*** Extrait proposé
Pour paraître honnête homme en un mot, il faut l’être.

Il n’est point ici-bas de moisson sans culture.

Celui-là fait le crime à qui le crime sert.

Tout empire est tombé, tout peuple eut ses tyrans.

Tel brille au second rang qui s’éclipse au premier.

C’est un poids bien pesant qu’un nom trop tôt fameux.

Nous ne vivons jamais, nous attendons la vie.

Le crime a ses héros, l’erreur à ses martyrs.

La douleur est un siècle et la mort un moment (1).

 

 

          Tous ces vers sont d’un genre très supérieur à J’appelle un chat un chat ; mais un proverbe bas est retenu par le commun des hommes plus aisément qu’une maxime noble : c’est pourquoi il faut bien prendre garde qu’il y a des choses qui sont dans la bouche de tout le monde sans avoir aucun mérite ; comme ces chansons triviales qu’on chante sans les estimer, et ces vers naïfs et ridicules de comédie qu’on cite sans les approuver :

 

 

Entendez-vous, bailli, ce sublime langage ?

Si vous ne m’entendez, je vous aime autant sourd (2).

 

 

          Et cent autres de cette espèce.

 

          C’est particulièrement dans les fables de La Fontaine qu’il faut discerner soigneusement ces vers naïfs, qui approchent du bas, d’avec les naïvetés élégante dont cet aimable auteur est rempli

 

 

La fourmi n’est pas prêteuse.

 

Ils sont trop verts, dit-il, et bons pour des goujats.

 

 

          Cela est passé en proverbe. Combien cependant ces proberbes sont-ils au-dessous de ces maximes d’un sens profond qu’on trouve en foule dans le même auteur !

 

 

Des enfants de Japet toujours une moitié

Fournira des armes à l’autre.
******
*** Matériel fourni
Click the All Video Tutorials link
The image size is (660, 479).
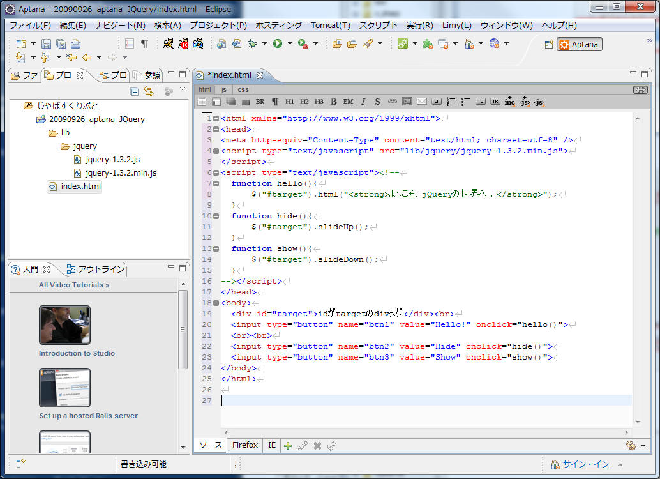74,285
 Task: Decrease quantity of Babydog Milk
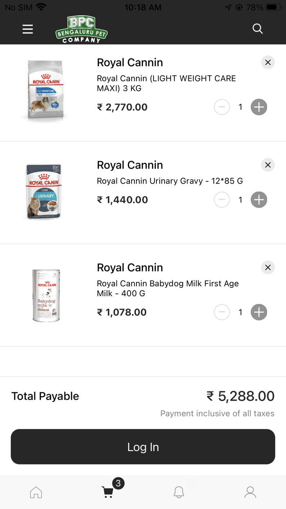coord(222,312)
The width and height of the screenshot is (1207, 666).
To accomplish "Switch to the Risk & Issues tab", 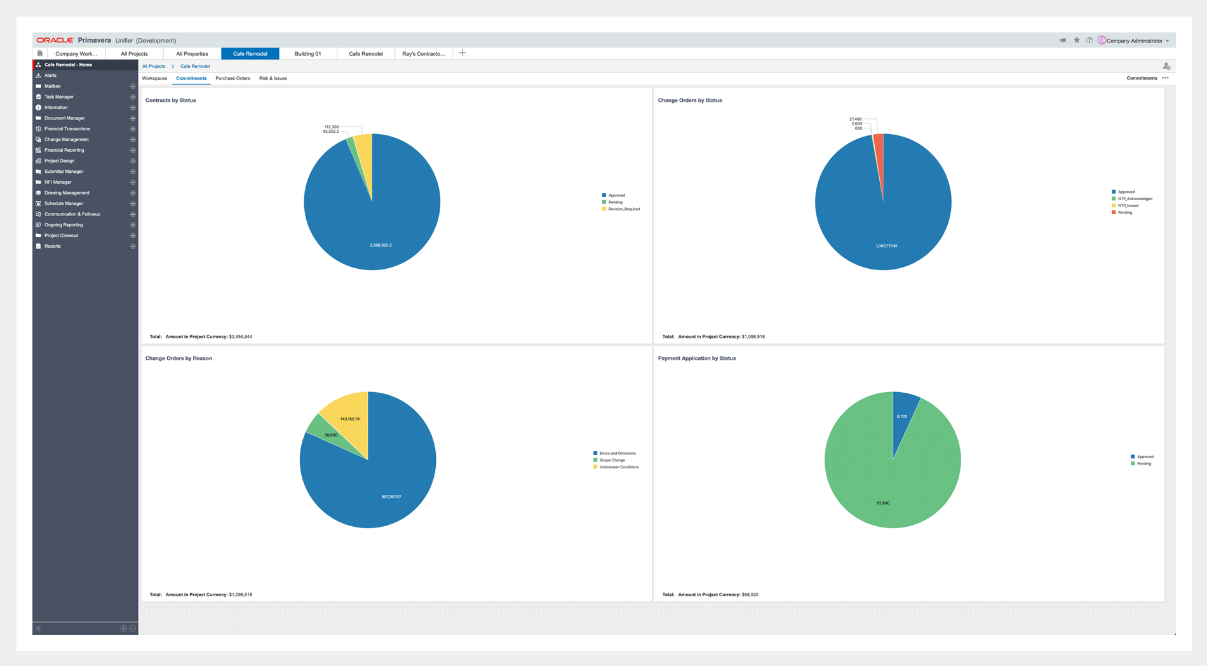I will click(273, 78).
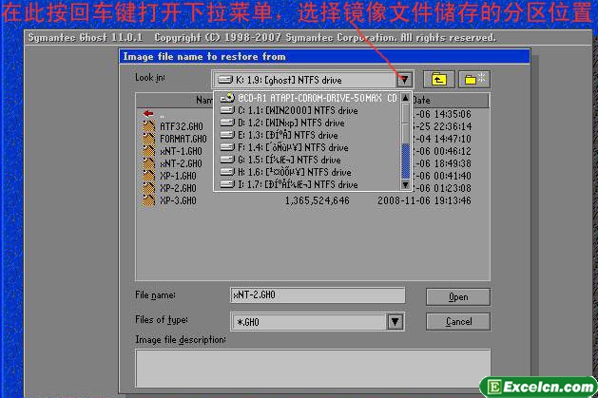Click the Open button
This screenshot has width=598, height=398.
pos(458,296)
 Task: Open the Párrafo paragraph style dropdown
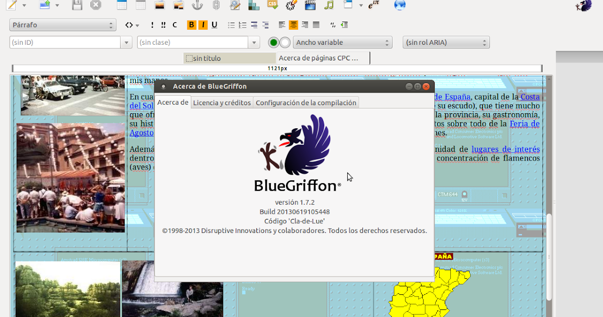[x=62, y=24]
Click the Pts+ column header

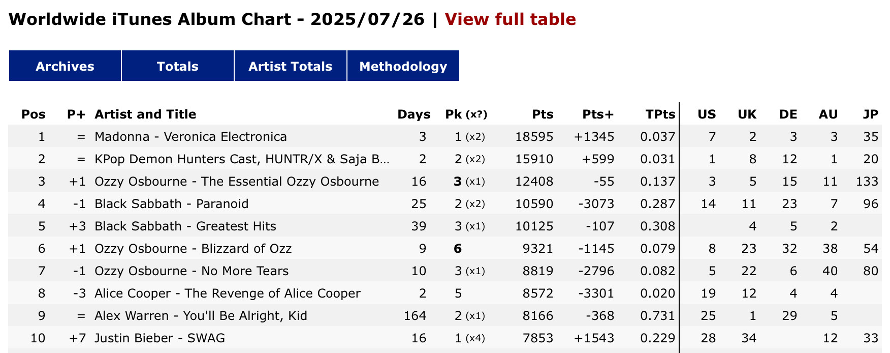point(598,114)
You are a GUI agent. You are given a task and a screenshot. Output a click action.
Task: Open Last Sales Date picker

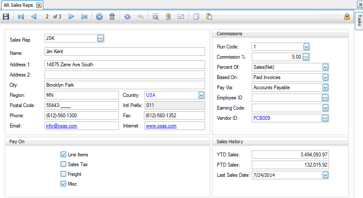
******
• _Consigne_
D'après l'extrait proposé, dans les fables de quel auteur faut-il surtout distinguer les vers naïfs « qui approchent du bas » ?

• _Bonne réponse_
Dans les fables de La Fontaine.